▶ **ACTIVITY**: The copy you return must begin at the line containing "This screenshot has height=368, width=806." and end at the final line of the listing below, with every picture left out.

▶ **GIVEN ENTRIES**:
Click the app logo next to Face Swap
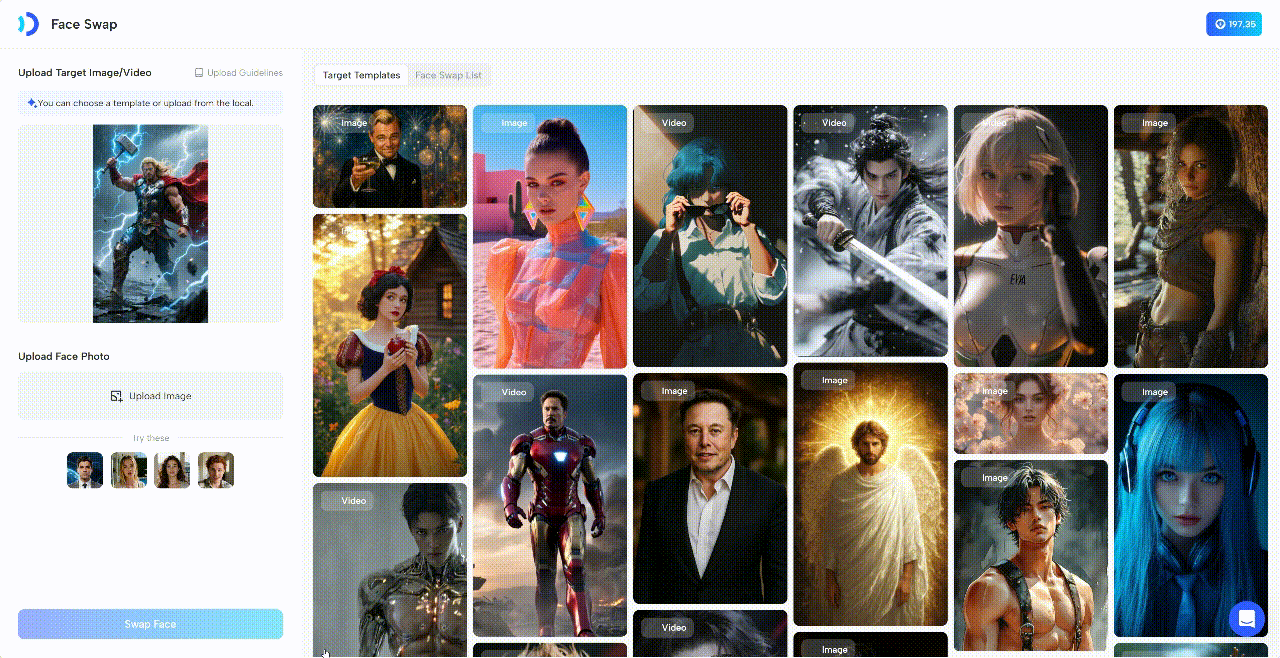This screenshot has height=658, width=1280. (28, 24)
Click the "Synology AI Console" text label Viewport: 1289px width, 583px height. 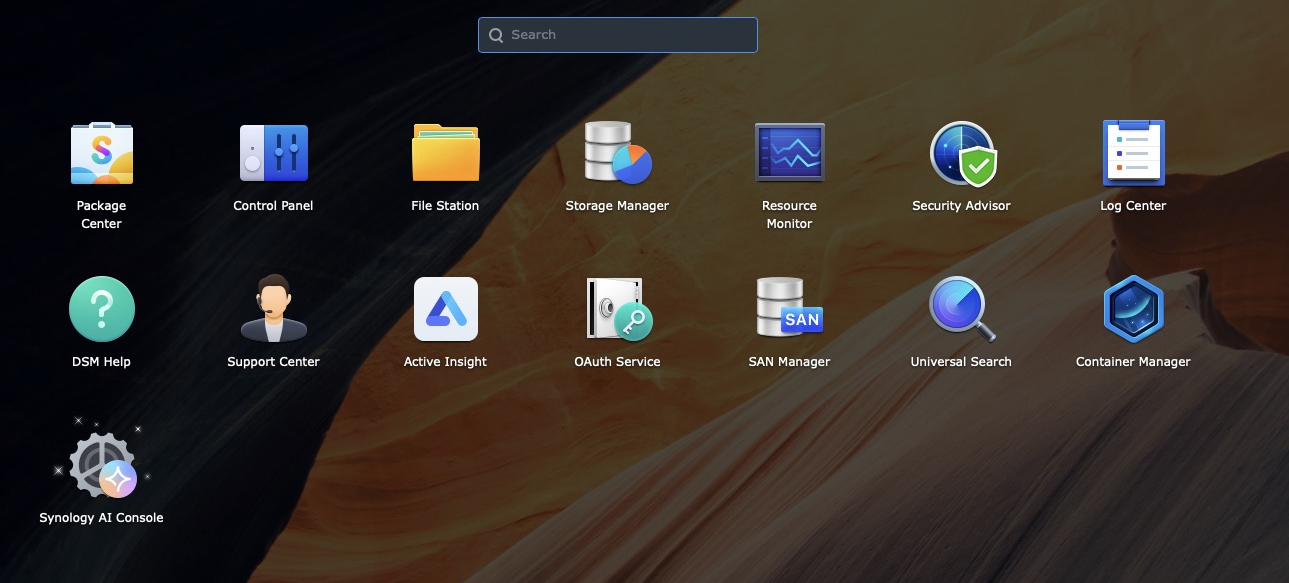[x=101, y=518]
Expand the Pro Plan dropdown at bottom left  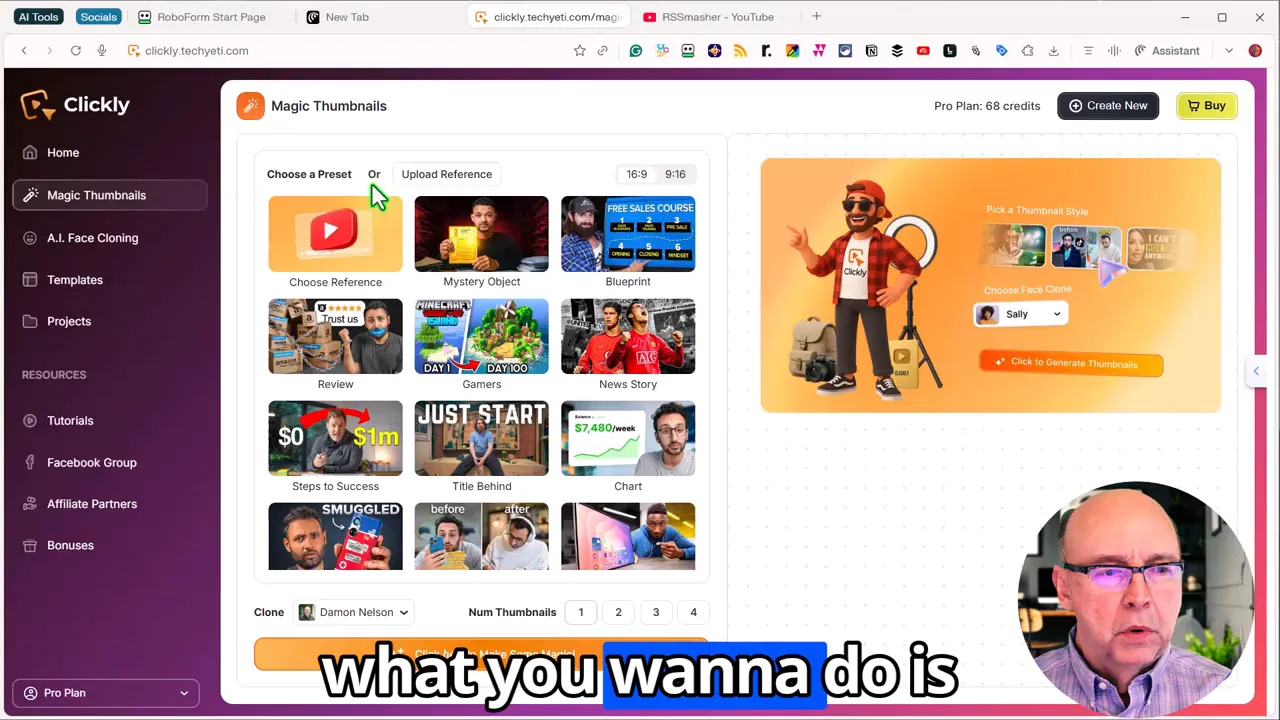184,692
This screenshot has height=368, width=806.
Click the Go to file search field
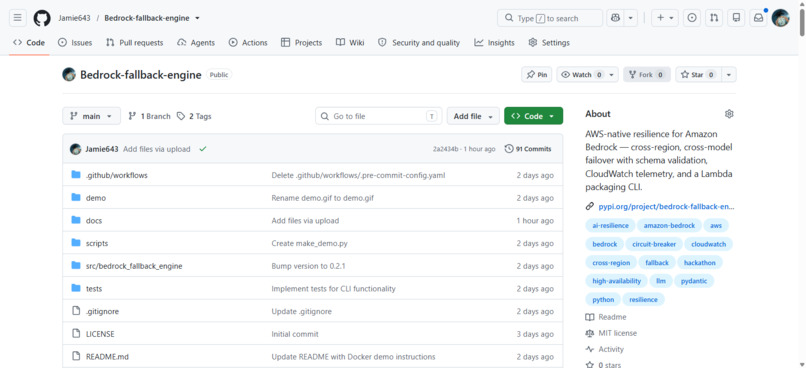pos(378,116)
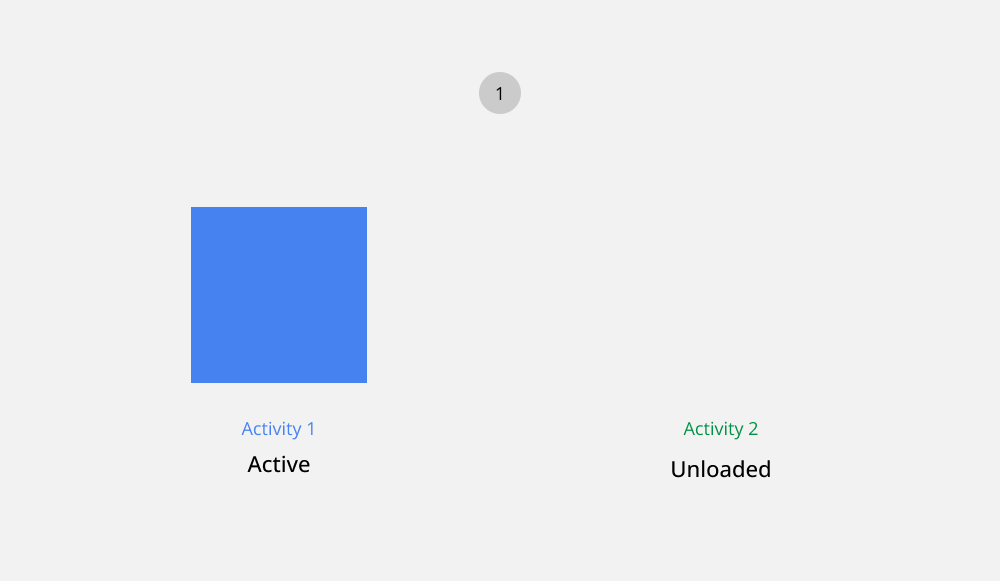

▶ **OUTPUT**:
This screenshot has height=368, width=806.
Click the Go to file search field
pos(378,116)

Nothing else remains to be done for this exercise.